_Instructions to follow_:
A verbatim copy of every record is required, and no pictures should be included.

_Excerpted data_:
--------------------
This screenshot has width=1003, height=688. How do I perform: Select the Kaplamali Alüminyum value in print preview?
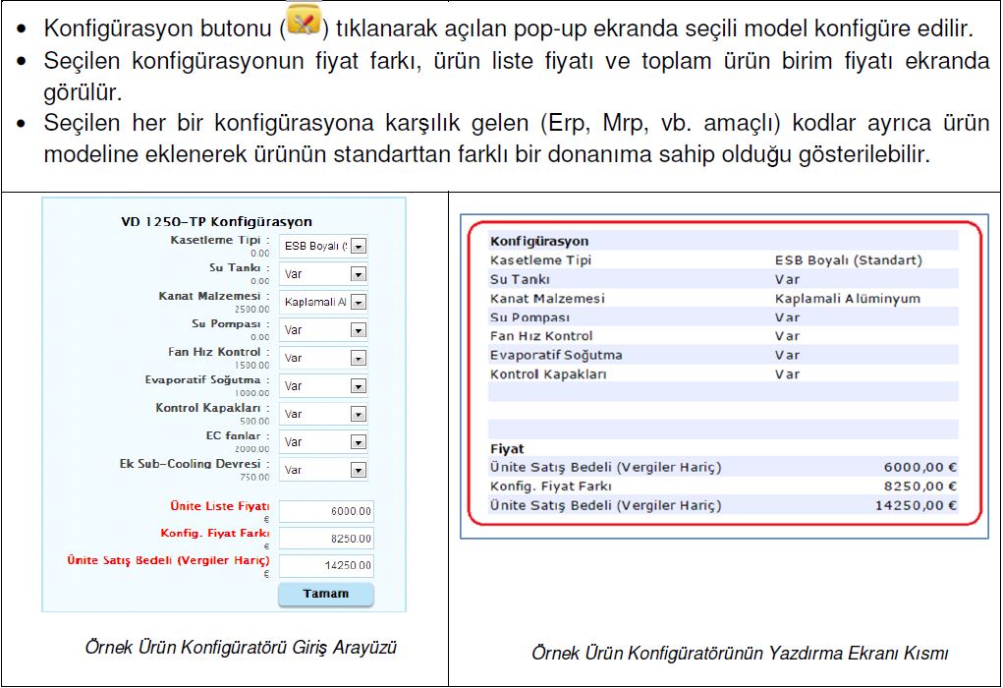click(x=847, y=299)
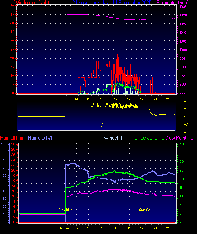Click the Barometer (hpa) axis title
The height and width of the screenshot is (234, 197).
[173, 3]
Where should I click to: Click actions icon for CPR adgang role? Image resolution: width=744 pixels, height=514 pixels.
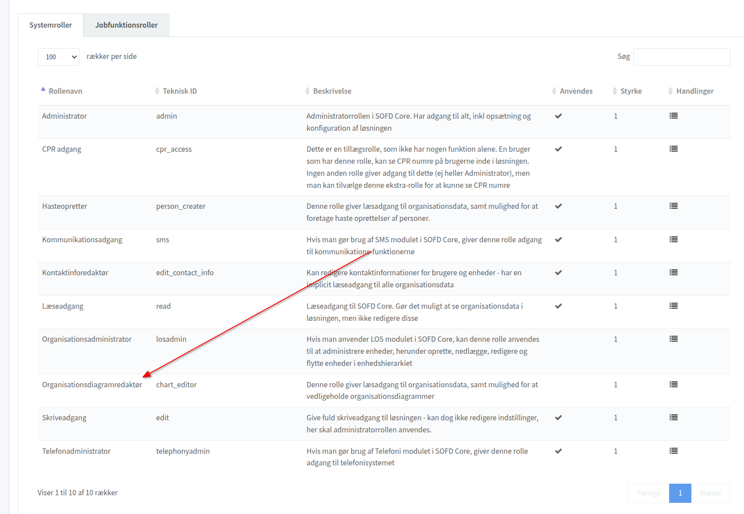click(x=673, y=149)
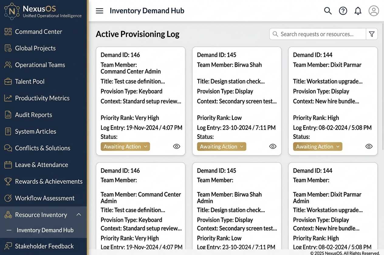Toggle the hamburger menu icon
The image size is (384, 255).
coord(99,11)
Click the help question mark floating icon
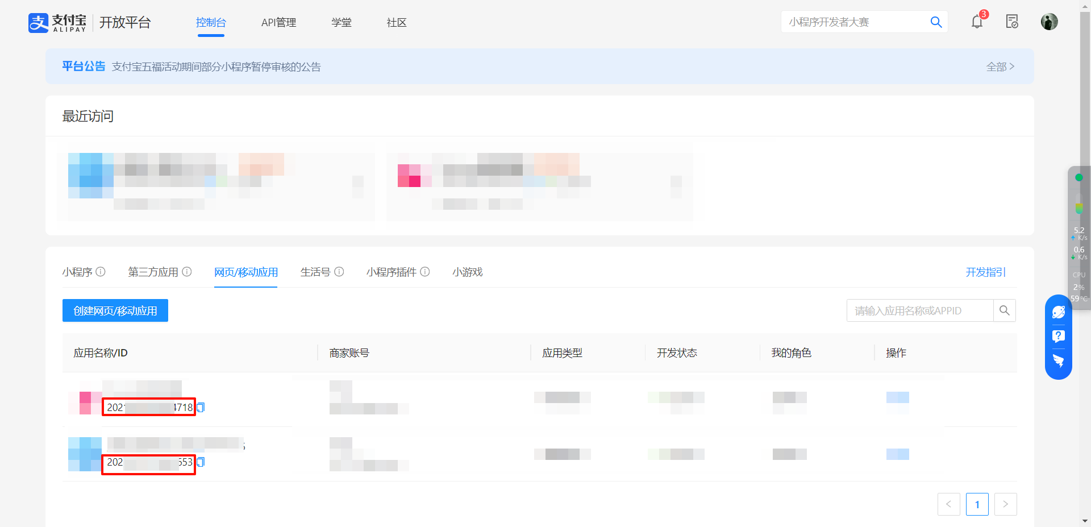The image size is (1091, 527). (1058, 336)
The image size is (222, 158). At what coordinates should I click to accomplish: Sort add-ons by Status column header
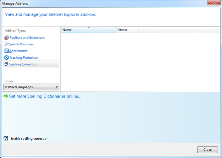pos(127,30)
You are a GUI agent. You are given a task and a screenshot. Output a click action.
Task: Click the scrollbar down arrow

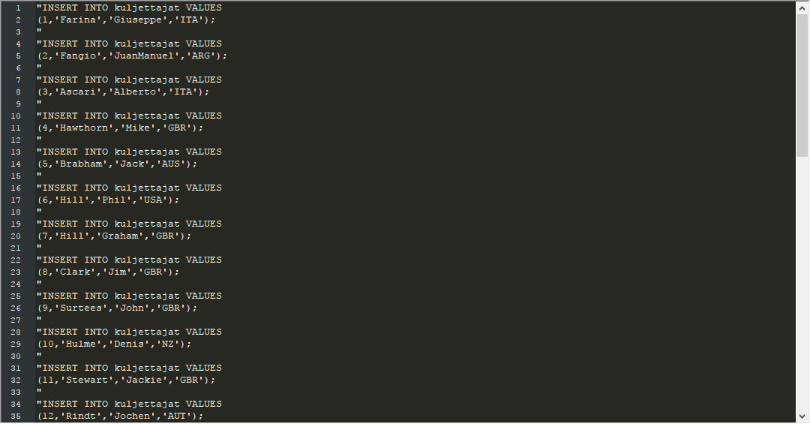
--------------------
_Output of the exercise_:
This screenshot has width=1003, height=688. How do I perform: Select the Kaplamali Alüminyum value in print preview?
click(x=847, y=299)
Click the Barometer (hpa) axis title
The height and width of the screenshot is (234, 197).
[173, 3]
Where should I click to: Click actions icon for CPR adgang role? Image resolution: width=744 pixels, height=514 pixels.
click(x=673, y=149)
Toggle the hamburger menu icon
The image size is (384, 255).
coord(99,11)
Click the help question mark floating icon
The image size is (1091, 527). (1058, 336)
The image size is (222, 158). At what coordinates should I click to accomplish: Sort add-ons by Status column header
pos(127,30)
You are a GUI agent. You are given a task and a screenshot. Output a click action.
Task: Click the scrollbar down arrow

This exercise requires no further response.